I could have taken this as an insult, but I was more concerned with the humbling change in Mi-ja.
I stepped forward and bowed again. “My husband is looking forward to meeting you.”
Sang-mun regarded Mi-ja out of the corner of his eye. She was frozen in place. She was, I realized, afraid of him.
“I’m looking forward to this too,” he said at last. “Shall we go then?”
When we got to the house and Sang-mun slipped off his shoes and entered, he seemed to relax. Dinner was another matter. Men! What is it about their natures that they feel compelled to gain ground and debate points over which they have no power or control?
“The Japanese will always be in power,” Sang-mun maintained. “What need do we have to resist them?”
“The Korean people, especially here on Jeju, have fought against every invader,” Jun-bu reasoned. “Eventually we’ll rise up and expel the Japanese.”
“When? How? They’re too powerful.”
“Maybe. But maybe they’re fighting too many battles in too many places,” Jun-bu countered. “Now that the Americans are in the war, the Japanese are sure to lose territory. When they begin to retreat, we’ll be ready.”
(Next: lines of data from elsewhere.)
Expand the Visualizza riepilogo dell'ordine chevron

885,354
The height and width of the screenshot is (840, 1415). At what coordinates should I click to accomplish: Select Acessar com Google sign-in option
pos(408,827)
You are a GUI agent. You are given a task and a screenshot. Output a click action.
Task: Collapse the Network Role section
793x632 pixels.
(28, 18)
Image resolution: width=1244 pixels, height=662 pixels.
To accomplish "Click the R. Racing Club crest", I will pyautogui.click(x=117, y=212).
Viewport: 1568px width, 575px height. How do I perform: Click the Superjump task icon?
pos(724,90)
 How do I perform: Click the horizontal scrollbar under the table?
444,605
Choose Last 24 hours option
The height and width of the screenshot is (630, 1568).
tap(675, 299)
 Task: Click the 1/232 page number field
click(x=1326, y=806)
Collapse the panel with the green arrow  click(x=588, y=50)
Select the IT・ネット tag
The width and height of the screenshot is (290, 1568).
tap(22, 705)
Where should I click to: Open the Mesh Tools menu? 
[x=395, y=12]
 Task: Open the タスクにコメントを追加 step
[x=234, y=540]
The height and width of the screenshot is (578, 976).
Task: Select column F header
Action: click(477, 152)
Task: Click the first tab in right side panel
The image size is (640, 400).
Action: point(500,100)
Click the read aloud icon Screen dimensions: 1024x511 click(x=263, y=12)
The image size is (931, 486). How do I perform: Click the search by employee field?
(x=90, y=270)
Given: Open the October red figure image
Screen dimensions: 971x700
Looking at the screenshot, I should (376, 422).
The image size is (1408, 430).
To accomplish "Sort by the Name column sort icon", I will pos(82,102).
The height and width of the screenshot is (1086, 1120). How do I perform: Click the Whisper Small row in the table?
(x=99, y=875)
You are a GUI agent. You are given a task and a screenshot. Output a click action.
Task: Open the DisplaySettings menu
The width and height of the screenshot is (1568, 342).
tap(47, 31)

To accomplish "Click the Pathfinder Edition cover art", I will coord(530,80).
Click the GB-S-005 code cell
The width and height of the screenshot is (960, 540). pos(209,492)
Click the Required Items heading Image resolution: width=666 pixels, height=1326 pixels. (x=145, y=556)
“Ready? Ready for what?” Sang-mun shot back “They’ll conscript any and every man, no matter his age, education, marital status, or loyalty!”
This wasn’t an idle threat. My own brothers had been taken. We still didn’t know where they were or if we’d ever see them again.
“And consider this, my friend,” Sang-mun went on. “What will happen to people like you when the Japanese triumph, as they surely will?”
“Like me? What does that mean?”
“You’re studying abroad. You’ve picked up foreign ideas. It sounds like you’re an instigator, but are you a communist too?”
My husband laughed long and hard.
“You laugh now,” Sang-mun said, “but when the Japanese win—”
“If they win—”
“They’ll kill traitors and people who speak traitorous words. You need to be careful, brother,” Sang-mun warned. “You never know who might be listening.”
Mi-ja squeezed my hand to reassure me, but her husband had sown seeds of uncertainty in me.
* * *
September 14 arrived, and it was time for my husband to return to Japan for his final year of study. Our last night together was filled with kisses and words of love. The next morning, when he boarded a small motorboat to take him to the main port, I surprised myself by weeping. This girl, who’d been so disappointed in her match, had grown to love her husband after barely four weeks of marriage. In this I was lucky—as Grandmother and Mi-ja had pointed out even before the wedding—for not all brides had amicable feelings toward the men with whom they shared their sleeping mats. I would miss Jun-bu, and already I worried about him being far from me when war raged all around us.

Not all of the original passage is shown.